Appena a bordo però i due hanno estratto le pistole e costretto Orizi a scendere sul gommone. Sciolta la cima, i due pirati se ne sono andati a tutta manetta col motoscafo, lasciando Orizi in balia delle onde. Fortunatamente i due non hanno voluto portargli via anche il cellulare così l’ex proprietario del motoscafo ha potuto chiamare la Capitaneria tramite il 1530, numero del soccorso in mare. Non solo: i pirati sono stati così accorti da lasciare sul gommone le dotazioni di sicurezza in modo che la vittima, sparando i razzi rossi di segnalazione, potesse subito farsi trovare dai soccorritori.

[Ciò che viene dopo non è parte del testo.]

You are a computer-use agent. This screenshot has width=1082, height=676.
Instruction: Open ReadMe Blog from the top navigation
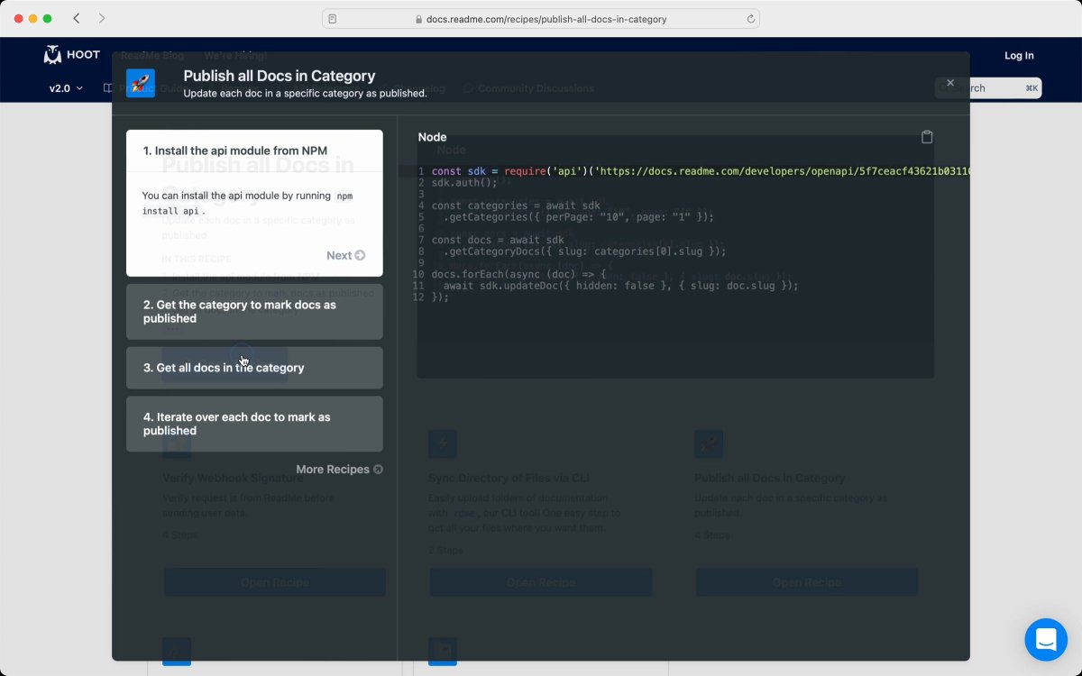tap(151, 55)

La Capitaneria di porto ha subito attivato le ricerche, diramando via radio l’ ‘identikit’ del motoscafo rubato. Stessa cosa ha fatto la Polmare e anche i carabinieri, che hanno attivato la squadra nautica. Il Crownline blu notte, hanno pensato i militari della Compamare, non può ovviamente essere scomparso e, anche se ha un’autonomia sei ore a serbatoi pieni, di strada non può averne fatta granché. Così la capitaneria ha attivato tutti i propri mezzi per cercare quel motoscafo. E infine l’ha trovato: a una decina di miglia da Camogli, adagiato sul fondale davanti a Corso Italia, Genova. Il ritrovamento del motoscafo apre a mille ipotesi diverse: che si sia trattato di un’intimidazione? Che i ‘pirati’ si siano sentiti braccati dalle forze dell’ordine e che si siano liberati del bottino? Oppure si tratta di un bluff? Un quesito che in queste ore stanno cercando di sciogliere gli uomini dell’ammiraglio Angrisano.